Chris Marlon Ondong-Mba

Personal information
- Full name: Chris Marlon Ondong Mba
- Date of birth: 7 August 1993 (age 32)
- Place of birth: Poitiers, France
- Height: 1.85 m (6 ft 1 in)
- Position: Winger

Team information
- Current team: Sabah
- Number: 7

Senior career*
- Years: Team / Apps / (Gls)
- 2011–2014: Stade Poitevin
- 2014–2015: Tournai / 9 / (0)
- 2015–2016: Izegem / 10 / (0)
- 2017–2018: Goole
- 2018: Matlock Town
- 2018–2019: iClinic Sereď / 5 / (1)
- 2020: Ventspils / 18 / (1)
- 2022: Ermis Aradippou FC
- 2022–2023: Mladost DG / 19 / (3)
- 2023–2024: Mornar / 29 / (7)
- 2024–2025: Ħamrun Spartans / 8 / (2)
- 2025: Yanbian Longding / 6 / (0)
- 2026–: Sabah / 0 / (0)

= Chris Ondong Mba =

French footballer (born 1993)

Chris Marlon Ondong Mba (born 7 August 1993) is a French professional footballer who plays as a winger for Malaysian side Sabah.
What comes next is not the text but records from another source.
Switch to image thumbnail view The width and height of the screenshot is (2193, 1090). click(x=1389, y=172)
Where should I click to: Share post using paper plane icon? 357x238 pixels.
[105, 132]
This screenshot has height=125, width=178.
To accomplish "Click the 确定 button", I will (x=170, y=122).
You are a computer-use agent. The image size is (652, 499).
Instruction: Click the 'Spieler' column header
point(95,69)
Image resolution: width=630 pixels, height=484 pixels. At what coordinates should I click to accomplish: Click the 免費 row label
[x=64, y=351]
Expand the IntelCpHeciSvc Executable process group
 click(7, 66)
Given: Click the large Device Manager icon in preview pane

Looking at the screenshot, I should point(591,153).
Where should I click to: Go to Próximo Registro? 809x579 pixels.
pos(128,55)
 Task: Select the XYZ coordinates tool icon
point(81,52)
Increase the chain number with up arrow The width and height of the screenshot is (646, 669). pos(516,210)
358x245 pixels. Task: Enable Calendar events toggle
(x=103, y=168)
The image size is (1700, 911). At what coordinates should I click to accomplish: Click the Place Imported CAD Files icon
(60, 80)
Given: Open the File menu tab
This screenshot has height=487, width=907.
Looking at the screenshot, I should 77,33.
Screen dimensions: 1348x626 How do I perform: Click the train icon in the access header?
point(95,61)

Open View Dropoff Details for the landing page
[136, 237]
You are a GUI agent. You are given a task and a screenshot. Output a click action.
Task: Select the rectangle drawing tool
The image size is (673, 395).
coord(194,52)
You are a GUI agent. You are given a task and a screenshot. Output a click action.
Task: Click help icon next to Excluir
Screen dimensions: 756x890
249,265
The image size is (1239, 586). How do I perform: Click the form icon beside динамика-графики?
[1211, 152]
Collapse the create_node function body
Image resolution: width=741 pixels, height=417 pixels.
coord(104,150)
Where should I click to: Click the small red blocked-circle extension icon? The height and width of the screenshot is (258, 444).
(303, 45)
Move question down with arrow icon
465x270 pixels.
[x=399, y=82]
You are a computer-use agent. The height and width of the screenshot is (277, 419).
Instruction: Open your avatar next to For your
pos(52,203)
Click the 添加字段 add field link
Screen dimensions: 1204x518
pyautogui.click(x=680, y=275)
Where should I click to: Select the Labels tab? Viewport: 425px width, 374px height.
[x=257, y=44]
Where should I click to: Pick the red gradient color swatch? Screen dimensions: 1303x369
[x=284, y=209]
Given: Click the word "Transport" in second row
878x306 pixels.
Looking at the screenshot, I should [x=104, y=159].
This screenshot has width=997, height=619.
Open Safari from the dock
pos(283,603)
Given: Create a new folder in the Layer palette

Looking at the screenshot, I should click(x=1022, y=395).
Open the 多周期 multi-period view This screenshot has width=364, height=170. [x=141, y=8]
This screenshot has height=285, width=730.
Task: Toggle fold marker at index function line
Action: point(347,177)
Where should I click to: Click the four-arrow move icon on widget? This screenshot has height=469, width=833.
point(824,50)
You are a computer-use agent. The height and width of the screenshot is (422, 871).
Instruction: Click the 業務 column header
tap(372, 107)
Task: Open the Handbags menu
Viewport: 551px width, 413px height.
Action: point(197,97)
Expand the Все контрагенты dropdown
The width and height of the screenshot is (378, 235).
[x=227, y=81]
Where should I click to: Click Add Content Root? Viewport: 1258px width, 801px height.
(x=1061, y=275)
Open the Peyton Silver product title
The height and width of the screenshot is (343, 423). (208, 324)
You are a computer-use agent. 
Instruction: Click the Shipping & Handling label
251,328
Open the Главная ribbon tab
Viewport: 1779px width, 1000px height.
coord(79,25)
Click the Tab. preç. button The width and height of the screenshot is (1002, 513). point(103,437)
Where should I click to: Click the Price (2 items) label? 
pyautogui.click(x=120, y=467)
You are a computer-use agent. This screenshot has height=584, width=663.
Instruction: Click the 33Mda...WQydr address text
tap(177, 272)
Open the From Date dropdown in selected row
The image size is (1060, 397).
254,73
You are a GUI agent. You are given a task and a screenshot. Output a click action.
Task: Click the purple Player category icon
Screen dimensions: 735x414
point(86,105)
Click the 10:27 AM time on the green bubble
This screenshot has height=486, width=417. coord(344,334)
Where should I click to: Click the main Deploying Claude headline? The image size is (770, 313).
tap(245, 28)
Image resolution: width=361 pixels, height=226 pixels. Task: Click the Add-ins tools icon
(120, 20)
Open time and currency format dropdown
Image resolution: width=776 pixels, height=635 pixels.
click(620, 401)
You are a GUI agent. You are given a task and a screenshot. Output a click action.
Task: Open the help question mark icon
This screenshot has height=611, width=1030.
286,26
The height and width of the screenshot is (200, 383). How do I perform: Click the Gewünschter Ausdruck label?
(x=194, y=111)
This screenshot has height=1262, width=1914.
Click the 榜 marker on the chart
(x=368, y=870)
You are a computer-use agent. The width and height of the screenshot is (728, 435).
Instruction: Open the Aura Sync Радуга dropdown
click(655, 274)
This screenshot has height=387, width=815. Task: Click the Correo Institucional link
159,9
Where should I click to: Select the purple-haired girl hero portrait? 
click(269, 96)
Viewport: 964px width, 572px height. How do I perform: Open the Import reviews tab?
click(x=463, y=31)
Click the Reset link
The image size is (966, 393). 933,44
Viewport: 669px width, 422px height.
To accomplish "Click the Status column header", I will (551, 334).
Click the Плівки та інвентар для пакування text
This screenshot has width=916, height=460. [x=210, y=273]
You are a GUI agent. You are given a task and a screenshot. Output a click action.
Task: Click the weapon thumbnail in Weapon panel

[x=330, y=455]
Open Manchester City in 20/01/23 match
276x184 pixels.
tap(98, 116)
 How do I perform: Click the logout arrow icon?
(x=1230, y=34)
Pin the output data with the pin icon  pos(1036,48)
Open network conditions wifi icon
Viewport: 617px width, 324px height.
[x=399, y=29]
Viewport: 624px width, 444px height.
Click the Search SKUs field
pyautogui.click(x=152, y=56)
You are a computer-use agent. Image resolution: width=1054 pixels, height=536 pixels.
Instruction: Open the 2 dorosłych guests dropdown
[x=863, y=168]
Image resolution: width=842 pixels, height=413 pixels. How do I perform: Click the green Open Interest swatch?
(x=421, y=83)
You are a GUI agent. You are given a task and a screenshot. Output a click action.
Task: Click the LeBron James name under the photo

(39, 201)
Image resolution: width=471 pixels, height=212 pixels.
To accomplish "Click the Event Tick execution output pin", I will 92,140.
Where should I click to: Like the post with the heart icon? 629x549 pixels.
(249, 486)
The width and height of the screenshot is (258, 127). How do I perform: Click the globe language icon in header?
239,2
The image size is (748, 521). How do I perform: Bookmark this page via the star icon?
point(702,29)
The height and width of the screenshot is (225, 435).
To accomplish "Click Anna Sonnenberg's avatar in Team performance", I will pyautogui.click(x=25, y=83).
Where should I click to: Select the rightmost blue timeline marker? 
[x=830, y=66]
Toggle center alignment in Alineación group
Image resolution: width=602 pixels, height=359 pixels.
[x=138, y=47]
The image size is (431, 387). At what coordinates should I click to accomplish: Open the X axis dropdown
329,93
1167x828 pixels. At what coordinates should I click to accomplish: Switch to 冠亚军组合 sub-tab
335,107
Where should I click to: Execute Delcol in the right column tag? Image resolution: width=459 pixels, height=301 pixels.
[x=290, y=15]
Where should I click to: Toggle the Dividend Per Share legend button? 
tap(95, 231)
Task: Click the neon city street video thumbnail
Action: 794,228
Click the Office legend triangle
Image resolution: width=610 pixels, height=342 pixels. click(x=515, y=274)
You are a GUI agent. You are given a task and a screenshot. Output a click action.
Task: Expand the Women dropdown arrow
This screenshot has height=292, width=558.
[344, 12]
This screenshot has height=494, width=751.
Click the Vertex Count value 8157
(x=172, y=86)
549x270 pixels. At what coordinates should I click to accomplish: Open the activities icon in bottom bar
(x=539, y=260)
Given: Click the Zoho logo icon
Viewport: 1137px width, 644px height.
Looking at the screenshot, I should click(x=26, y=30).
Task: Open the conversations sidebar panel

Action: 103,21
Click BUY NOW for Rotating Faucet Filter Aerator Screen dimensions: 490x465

He played in lower leagues of France, Belgium and England before playing professionally in Slovakia, Latvia, Montenegro and Malta.

==Career==
A Stade Poitevin youth product, Ondong Mba played for Tournai and Izegem in Belgium.

In November 2020 he played in the 2020 Latvian Cup final for Ventspils. Ventspils lost the match to FK Liepāja 1–0 after extra-time.